[Items extracted from a collection]
§ §

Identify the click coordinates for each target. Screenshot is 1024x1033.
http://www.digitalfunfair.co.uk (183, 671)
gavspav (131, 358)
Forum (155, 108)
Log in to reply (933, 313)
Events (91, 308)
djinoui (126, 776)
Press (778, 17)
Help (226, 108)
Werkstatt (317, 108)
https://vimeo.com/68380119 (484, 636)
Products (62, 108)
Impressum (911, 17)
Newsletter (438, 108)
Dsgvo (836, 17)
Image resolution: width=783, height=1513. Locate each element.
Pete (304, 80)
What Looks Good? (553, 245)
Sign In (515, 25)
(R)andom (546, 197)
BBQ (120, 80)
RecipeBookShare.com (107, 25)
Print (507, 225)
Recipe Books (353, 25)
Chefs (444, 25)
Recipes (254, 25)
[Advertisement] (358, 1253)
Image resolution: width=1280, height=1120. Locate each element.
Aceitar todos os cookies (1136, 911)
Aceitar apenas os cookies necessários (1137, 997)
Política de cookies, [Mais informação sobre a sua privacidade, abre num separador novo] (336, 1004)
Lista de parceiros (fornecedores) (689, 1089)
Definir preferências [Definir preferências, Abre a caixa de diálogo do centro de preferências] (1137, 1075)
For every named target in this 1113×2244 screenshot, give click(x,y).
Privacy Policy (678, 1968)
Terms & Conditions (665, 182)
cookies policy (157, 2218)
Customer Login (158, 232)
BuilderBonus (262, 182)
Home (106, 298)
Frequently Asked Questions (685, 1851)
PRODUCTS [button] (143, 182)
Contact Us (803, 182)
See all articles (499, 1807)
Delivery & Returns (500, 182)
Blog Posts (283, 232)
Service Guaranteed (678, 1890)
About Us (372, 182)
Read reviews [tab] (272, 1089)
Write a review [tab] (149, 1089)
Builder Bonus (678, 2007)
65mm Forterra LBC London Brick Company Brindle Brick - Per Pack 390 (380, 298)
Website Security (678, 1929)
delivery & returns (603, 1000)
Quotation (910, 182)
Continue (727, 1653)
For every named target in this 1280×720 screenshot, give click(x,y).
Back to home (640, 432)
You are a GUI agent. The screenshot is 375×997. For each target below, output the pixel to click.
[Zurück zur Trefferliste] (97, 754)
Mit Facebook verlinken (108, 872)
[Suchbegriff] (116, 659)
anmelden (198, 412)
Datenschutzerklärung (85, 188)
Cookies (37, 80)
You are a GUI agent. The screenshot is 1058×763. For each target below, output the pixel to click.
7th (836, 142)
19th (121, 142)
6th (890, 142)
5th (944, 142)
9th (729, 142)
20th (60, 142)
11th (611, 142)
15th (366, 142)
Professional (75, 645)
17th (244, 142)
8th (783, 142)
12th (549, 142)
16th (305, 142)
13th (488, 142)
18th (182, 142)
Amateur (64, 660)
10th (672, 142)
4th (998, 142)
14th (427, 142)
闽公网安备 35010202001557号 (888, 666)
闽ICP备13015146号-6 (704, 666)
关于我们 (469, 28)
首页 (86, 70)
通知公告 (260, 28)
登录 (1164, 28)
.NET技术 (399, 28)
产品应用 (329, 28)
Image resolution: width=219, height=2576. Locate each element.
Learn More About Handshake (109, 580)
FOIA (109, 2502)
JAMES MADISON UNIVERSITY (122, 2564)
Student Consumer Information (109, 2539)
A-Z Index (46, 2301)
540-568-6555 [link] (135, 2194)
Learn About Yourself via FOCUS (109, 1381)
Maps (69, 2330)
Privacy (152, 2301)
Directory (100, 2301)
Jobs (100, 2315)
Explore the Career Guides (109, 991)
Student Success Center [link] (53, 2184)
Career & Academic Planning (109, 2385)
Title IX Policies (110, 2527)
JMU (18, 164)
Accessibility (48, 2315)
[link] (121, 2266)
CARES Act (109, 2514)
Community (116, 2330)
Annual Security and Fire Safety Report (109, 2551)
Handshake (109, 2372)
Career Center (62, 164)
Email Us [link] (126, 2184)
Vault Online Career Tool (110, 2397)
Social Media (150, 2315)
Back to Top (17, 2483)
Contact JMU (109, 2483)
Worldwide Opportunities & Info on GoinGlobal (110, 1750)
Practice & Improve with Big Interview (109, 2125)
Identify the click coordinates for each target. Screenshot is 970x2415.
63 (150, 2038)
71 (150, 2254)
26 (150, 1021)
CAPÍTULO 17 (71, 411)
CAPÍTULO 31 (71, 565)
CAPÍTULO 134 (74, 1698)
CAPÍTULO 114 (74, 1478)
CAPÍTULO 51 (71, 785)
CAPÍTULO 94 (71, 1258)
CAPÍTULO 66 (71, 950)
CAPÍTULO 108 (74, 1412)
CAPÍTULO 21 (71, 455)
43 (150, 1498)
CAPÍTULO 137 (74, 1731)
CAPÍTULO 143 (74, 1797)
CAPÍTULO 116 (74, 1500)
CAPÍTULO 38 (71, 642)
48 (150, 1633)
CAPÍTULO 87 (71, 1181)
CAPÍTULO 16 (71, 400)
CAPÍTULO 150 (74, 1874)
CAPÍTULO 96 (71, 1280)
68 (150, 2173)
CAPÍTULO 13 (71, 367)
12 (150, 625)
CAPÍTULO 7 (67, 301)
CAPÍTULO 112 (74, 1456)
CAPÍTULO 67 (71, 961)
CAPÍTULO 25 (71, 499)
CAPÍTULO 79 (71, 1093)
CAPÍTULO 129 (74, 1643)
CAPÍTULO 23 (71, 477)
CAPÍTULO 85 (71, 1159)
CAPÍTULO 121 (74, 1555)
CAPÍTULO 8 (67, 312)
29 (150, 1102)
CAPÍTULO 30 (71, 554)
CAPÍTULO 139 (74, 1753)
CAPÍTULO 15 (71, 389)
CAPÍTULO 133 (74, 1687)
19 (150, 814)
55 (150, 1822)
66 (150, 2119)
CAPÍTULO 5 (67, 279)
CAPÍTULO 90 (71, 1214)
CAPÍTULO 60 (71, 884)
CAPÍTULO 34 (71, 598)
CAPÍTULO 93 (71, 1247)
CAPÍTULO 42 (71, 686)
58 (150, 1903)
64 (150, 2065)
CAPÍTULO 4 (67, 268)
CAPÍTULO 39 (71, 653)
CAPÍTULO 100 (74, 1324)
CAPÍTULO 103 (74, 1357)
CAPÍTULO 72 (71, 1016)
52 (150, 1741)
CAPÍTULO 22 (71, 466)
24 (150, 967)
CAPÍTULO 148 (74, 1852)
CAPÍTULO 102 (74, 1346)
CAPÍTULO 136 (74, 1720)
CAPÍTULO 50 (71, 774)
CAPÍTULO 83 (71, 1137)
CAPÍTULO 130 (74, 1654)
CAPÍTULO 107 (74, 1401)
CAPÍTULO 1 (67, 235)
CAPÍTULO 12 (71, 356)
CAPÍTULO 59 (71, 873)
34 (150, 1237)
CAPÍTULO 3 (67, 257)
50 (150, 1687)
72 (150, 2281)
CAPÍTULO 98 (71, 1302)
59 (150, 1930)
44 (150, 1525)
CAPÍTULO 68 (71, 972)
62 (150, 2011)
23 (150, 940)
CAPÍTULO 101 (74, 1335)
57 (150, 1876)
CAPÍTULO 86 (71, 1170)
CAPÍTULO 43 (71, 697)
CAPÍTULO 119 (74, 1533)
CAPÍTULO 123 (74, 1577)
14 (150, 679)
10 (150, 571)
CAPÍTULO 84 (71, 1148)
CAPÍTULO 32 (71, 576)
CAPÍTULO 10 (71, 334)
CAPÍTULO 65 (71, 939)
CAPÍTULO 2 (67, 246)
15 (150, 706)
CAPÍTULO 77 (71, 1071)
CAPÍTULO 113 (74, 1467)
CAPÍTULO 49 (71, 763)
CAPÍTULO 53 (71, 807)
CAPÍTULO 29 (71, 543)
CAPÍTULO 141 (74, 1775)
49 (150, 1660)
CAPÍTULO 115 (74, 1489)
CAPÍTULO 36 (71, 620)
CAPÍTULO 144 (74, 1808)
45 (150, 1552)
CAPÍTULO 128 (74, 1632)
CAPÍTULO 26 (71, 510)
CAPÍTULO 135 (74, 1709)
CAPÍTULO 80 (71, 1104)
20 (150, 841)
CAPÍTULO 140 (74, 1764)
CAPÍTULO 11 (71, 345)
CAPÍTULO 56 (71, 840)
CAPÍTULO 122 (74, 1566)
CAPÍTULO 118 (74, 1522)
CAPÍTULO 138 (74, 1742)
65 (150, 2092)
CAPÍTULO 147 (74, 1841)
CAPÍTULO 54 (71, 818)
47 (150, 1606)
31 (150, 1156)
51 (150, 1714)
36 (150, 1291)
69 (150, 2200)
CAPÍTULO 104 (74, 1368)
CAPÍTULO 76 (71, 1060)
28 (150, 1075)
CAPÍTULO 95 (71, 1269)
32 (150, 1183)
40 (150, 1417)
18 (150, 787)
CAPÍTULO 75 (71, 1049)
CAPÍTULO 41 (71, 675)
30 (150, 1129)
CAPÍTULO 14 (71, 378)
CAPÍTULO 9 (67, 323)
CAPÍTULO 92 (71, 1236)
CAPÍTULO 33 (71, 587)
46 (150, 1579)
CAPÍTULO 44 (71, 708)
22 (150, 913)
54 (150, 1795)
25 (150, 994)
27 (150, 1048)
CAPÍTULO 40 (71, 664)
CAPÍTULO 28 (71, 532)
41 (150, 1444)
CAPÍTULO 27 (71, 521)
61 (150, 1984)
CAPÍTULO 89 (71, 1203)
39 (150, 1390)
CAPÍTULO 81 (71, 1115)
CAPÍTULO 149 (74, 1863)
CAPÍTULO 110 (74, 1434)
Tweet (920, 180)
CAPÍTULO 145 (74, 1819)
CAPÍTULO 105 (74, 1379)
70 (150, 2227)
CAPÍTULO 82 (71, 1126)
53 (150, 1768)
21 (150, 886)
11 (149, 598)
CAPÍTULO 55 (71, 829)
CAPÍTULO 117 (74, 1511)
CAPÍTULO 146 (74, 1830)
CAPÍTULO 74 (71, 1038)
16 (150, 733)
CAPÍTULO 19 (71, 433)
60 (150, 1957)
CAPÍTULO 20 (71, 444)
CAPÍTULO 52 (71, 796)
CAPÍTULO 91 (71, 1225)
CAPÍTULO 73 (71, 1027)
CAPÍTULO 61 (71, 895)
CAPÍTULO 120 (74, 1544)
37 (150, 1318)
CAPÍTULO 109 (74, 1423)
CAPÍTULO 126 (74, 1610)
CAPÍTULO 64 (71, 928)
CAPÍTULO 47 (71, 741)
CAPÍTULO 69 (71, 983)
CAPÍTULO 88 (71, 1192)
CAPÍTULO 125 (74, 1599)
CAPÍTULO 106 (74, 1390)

§ §

→ Task description: Output, without any changes, the items from the first line through the line containing "Mit Facebook verlinken (108, 872)", including that line.

→ Output for this task:
Identify the click coordinates for each target. Screenshot is 1024x1033.
http://www.digitalfunfair.co.uk (183, 671)
gavspav (131, 358)
Forum (155, 108)
Log in to reply (933, 313)
Events (91, 308)
djinoui (126, 776)
Press (778, 17)
Help (226, 108)
Werkstatt (317, 108)
https://vimeo.com/68380119 (484, 636)
Products (62, 108)
Impressum (911, 17)
Newsletter (438, 108)
Dsgvo (836, 17)
Image resolution: width=783, height=1513. Locate each element.
Pete (304, 80)
What Looks Good? (553, 245)
Sign In (515, 25)
(R)andom (546, 197)
BBQ (120, 80)
RecipeBookShare.com (107, 25)
Print (507, 225)
Recipe Books (353, 25)
Chefs (444, 25)
Recipes (254, 25)
[Advertisement] (358, 1253)
Image resolution: width=1280, height=1120. Locate each element.
Aceitar todos os cookies (1136, 911)
Aceitar apenas os cookies necessários (1137, 997)
Política de cookies, [Mais informação sobre a sua privacidade, abre num separador novo] (336, 1004)
Lista de parceiros (fornecedores) (689, 1089)
Definir preferências [Definir preferências, Abre a caixa de diálogo do centro de preferências] (1137, 1075)
For every named target in this 1113×2244 screenshot, give click(x,y).
Privacy Policy (678, 1968)
Terms & Conditions (665, 182)
cookies policy (157, 2218)
Customer Login (158, 232)
BuilderBonus (262, 182)
Home (106, 298)
Frequently Asked Questions (685, 1851)
PRODUCTS [button] (143, 182)
Contact Us (803, 182)
See all articles (499, 1807)
Delivery & Returns (500, 182)
Blog Posts (283, 232)
Service Guaranteed (678, 1890)
About Us (372, 182)
Read reviews [tab] (272, 1089)
Write a review [tab] (149, 1089)
Builder Bonus (678, 2007)
65mm Forterra LBC London Brick Company Brindle Brick - Per Pack 390 (380, 298)
Website Security (678, 1929)
delivery & returns (603, 1000)
Quotation (910, 182)
Continue (727, 1653)
For every named target in this 1280×720 screenshot, give click(x,y).
Back to home (640, 432)
You are a GUI agent. The screenshot is 375×997. For each target below, output the pixel to click.
[Zurück zur Trefferliste] (97, 754)
Mit Facebook verlinken (108, 872)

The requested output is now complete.